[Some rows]
----
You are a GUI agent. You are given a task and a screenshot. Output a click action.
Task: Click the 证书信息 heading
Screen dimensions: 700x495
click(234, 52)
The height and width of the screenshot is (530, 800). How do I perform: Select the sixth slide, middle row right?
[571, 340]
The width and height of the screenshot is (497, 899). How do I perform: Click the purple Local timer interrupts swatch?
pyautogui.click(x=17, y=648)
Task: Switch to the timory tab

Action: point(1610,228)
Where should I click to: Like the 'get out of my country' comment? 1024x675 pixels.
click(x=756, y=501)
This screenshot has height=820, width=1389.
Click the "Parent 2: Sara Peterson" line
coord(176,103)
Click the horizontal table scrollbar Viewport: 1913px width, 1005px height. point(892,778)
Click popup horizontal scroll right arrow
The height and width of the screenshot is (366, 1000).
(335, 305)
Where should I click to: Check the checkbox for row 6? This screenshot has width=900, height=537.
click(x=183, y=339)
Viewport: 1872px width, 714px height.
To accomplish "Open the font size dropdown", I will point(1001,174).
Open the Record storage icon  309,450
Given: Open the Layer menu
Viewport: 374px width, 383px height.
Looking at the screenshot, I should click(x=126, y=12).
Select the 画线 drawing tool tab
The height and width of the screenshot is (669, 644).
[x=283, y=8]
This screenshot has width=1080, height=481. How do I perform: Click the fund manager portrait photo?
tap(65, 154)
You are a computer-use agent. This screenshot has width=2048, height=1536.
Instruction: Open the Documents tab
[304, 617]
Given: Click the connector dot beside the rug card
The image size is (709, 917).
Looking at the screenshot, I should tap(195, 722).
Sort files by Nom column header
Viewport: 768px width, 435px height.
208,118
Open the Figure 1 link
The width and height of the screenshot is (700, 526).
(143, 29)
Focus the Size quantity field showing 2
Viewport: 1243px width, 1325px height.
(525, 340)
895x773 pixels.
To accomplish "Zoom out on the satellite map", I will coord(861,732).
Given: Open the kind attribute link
----
§ **Stated exercise**
Please give only the number of lines in the rows above that contain the word "agent".

§ **Task result**
2